Requirements: Retype the following lines with no changes.

Stored data:
--- start ---

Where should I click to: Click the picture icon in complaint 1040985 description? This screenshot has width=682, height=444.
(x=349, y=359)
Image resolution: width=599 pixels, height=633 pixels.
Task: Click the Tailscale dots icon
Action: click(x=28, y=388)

--- end ---

Output:
Where should I click to: Click the picture icon in complaint 1040985 description? This screenshot has width=682, height=444.
(x=349, y=359)
Image resolution: width=599 pixels, height=633 pixels.
Task: Click the Tailscale dots icon
Action: click(x=28, y=388)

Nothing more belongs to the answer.